The Adventures of Lano and Woodley: 90s slapstick sitcom remains timeless

Frank and Colin are alien-type oddities leading small, satisfied lives.
Frank and Colin are alien-type oddities leading small, satisfied lives. Photograph: Binge

When The Adventures of Lano and Woodley started airing on the ABC in September 1997, it already seemed like the product of an earlier generation. Built off the back of a slapstick stage show that Colin Lane and Frank Woodley had been honing in comedy clubs around the country since the early 90s, the pair’s double act took cues from great physical comedians throughout the ages – the likes of Rowan Atkinson, The Three Stooges, Charlie Chaplin and Peter Sellers.
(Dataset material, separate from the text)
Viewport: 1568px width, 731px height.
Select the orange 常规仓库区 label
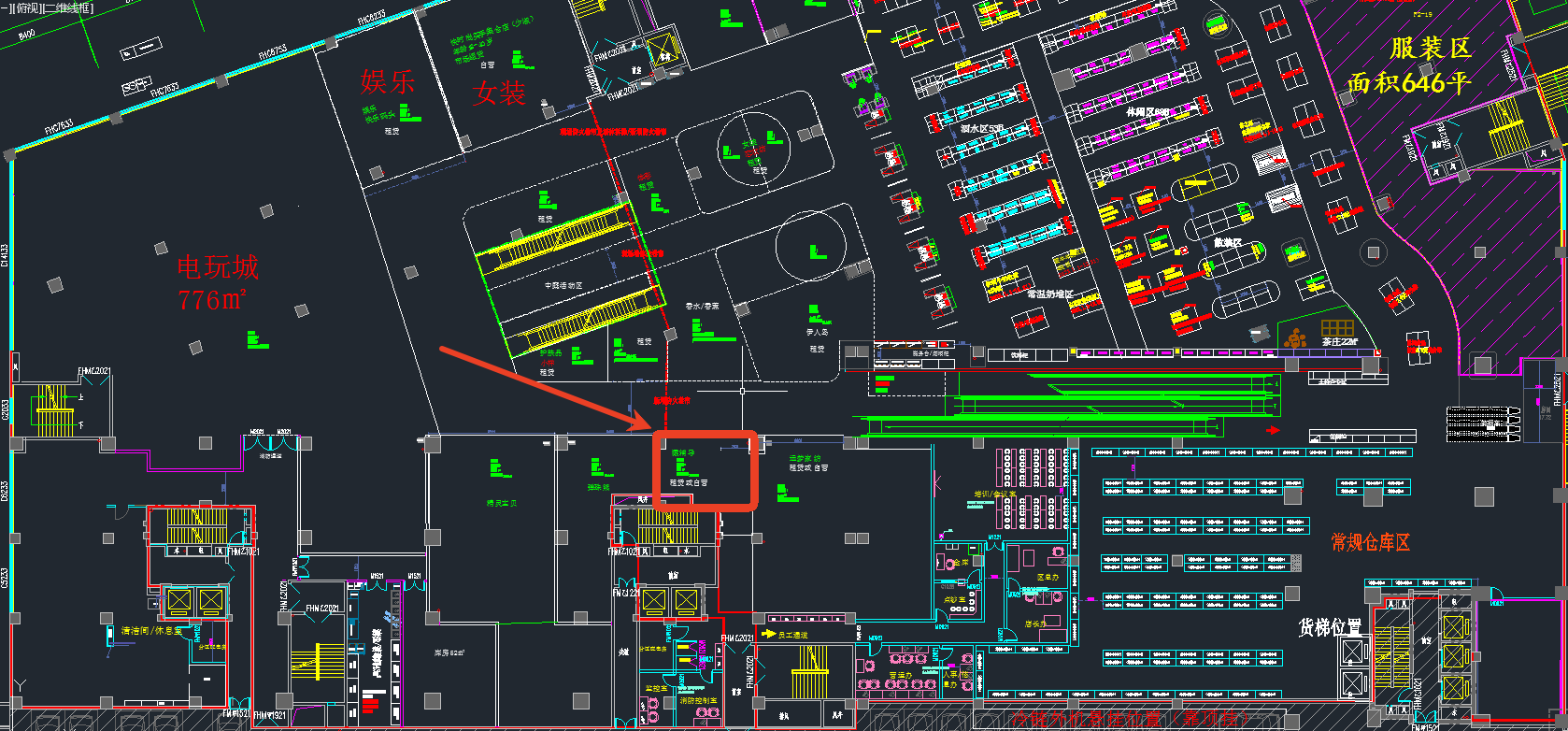click(x=1370, y=542)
With their stage show wedged into a half-hour sitcom format, the duo inject the mad situational nonsense of great BBC sitcoms such as Fawlty Towers and Are You Being Served? It’s a world where misunderstandings run rife, white lies are blown out of reasonable proportion and accidental baby-theft is par for the course.

The Adventures of Lano and Woodley is streaming on Binge

Each episode begins with the pair being fired from some short-lived job due to hapless misadventure, and goes from there. A simple disagreement or minor revelation sees them fall into a hole of their own creation, in which they continue to dig. The more clearly signposted the dangers are, the more hilarious the eventual crash. It’s a classic formula for a reason, but it’s also a hard act to nail.

Every great double act has an alpha and a beta. Colin Lane, or Lano, plays the former – the one-eyed man in the kingdom of the blind – while Woodley moves around the world with the childlike hopelessness of Michael Crawford’s Frank Spencer. One early episode even finds them destroying their flat in a failed effort to make some home improvements, echoing a plot in Some Mothers Do ’Ave ’Em.

While the earlier plots are largely fodder for their excellent double act and physically impressive pratfalls, by season two the stunts became more extreme and the writing notably tighter. A particularly well-woven misunderstanding around a lost pair of socks and a local op-shop has all the clever connective tissue of a Larry David-penned Seinfeld episode, while another episode ramps up the Jackass quotient, as Col sets up a men’s weekend-style survival challenge within their tiny apartment to teach Frank to fend for himself.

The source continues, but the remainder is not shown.